Is 'Birdman' Really One Long Shot? How The Film Accomplished The Unique Effect
In approach of the Oscars, many of the top nominated pictures are earning more and more theatrical attention. Despite its nontraditional aesthetic, Birdman — in the running for Best Picture, Best Actor, and both Best Supporting categories — is no exception to this, attracting viewers all over (and a wave of celebration in turn). Perhaps the most prevalent conversation piece in the Michael Keaton-led black comedy is its camerawork. The film, directed by Alejandro González Iñárritu, shot by Emmanuel Lubezki, and edited by Douglas Crise and Stephen Mirrione, bears the façade of one long uninterrupted take. Viewers undergo the sensation of following Keaton and his costars around the dressing rooms of a Broadway theater, and out into the hullabaloo of a crowded Times Square, all in real time. But such is not actually the case.
A lot of technical work went into producing the visual effect in question. Director of photography Lubezki tells The Hollywood Reporter about the complications such an endeavor afforded to the process of lighting the movie: “We were moving lights; we were moving diffusions. There were grips moving with me. Every time you see a shot, there were eight people moving with me. It was like a ballet — that's what made it truly exciting.”

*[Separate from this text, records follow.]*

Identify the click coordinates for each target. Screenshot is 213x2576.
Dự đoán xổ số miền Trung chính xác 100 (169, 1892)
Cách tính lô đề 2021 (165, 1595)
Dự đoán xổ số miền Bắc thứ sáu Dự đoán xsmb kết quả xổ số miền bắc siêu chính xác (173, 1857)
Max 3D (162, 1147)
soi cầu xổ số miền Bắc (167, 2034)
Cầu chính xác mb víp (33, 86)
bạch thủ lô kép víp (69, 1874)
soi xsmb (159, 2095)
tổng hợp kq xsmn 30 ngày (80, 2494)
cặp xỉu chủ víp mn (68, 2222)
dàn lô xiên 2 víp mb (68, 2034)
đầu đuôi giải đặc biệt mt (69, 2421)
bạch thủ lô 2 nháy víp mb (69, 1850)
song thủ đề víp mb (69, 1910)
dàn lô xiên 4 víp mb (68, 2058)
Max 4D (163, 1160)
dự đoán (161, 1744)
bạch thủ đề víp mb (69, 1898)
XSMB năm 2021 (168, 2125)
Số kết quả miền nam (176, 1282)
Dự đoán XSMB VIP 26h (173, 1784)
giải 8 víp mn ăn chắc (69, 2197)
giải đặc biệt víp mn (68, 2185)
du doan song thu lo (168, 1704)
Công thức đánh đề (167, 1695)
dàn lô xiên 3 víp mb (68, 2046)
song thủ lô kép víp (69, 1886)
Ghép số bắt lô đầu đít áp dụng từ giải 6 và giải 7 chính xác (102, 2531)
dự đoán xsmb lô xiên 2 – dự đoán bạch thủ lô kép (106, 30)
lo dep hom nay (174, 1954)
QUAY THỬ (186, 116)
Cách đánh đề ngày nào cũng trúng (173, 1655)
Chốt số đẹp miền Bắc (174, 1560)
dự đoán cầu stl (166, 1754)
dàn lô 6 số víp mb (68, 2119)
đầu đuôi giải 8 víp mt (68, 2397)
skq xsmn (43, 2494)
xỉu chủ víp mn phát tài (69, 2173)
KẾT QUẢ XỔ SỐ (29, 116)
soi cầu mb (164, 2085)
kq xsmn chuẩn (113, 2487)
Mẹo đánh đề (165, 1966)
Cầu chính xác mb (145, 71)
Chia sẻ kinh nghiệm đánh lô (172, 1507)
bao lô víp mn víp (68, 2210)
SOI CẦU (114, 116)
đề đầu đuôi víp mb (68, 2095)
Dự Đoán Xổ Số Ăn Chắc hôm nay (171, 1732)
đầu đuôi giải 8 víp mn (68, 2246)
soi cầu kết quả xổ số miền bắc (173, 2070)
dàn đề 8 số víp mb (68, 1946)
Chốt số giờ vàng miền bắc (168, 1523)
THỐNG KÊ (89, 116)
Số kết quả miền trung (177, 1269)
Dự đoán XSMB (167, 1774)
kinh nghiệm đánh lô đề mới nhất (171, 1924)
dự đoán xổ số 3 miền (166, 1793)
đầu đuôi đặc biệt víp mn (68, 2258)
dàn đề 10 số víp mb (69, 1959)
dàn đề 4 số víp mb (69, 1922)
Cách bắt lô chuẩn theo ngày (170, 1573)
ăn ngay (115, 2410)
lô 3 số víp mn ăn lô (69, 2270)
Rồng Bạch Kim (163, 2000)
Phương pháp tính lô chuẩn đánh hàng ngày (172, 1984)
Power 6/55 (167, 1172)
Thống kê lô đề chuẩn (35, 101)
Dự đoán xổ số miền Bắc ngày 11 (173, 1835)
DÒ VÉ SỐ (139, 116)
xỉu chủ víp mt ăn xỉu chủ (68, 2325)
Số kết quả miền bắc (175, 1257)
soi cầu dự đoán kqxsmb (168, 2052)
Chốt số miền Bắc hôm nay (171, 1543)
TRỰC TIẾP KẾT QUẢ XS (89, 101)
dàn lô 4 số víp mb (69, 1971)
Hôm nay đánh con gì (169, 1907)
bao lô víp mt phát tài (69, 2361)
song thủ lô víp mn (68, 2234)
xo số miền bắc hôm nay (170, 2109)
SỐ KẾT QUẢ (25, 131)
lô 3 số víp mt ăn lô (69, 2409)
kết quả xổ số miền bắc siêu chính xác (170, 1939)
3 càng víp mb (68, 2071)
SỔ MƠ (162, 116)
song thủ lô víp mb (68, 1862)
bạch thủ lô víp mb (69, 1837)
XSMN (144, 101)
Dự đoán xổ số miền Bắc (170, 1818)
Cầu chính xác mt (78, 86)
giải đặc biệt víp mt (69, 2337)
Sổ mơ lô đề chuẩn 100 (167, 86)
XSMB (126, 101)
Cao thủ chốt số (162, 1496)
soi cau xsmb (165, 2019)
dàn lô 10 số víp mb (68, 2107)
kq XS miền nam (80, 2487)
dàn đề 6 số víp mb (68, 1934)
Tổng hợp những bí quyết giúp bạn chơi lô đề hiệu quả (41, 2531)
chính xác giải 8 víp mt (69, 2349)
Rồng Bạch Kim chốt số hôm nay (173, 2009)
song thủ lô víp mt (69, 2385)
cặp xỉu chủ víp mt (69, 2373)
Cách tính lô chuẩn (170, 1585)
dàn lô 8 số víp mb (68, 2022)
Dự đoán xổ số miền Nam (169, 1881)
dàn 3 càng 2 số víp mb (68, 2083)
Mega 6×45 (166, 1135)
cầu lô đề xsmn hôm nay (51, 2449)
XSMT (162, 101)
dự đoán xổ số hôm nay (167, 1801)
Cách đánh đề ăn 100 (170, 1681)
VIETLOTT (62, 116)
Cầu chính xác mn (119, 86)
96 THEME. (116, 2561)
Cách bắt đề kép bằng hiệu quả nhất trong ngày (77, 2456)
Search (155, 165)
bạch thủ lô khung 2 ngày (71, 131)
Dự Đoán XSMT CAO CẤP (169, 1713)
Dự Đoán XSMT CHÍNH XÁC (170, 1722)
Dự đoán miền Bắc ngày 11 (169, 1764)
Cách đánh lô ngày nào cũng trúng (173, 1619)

But the on-set toils were only a piece of the equation. Steve Scott, credited on Birdman as the supervising digital colorist, delves into the tireless CGI work that went into producing the veneer of an endless isolate instant in every frame of Birdman. In a conversation with Variety, Scott discusses the task of color correction meant to institute this static effect, as well as “hiding” secret cuts throughout the film. “We brought up the idea of using dissolves between shots, and I talked to our editor [about] those moments where you would never notice a cut,” Scott says. “In the pan.” By which he means the fluid movement of the camera from one visual subject to another. “So [we’d] go into the middle of the pan and by the time we’d get settled, we’re in the midst of the shot.”
Birdman is riddled with moments like these: passages through shadows, arches around dark corners, or adhesions to stationary figures that all allow for “secret” cuts, perfectly amenable to Scott’s touch ups later on. But, as is the glory of cinema and Birdman’s terrific physique, if you hadn’t heard it from him and Lubezki, you might never have known!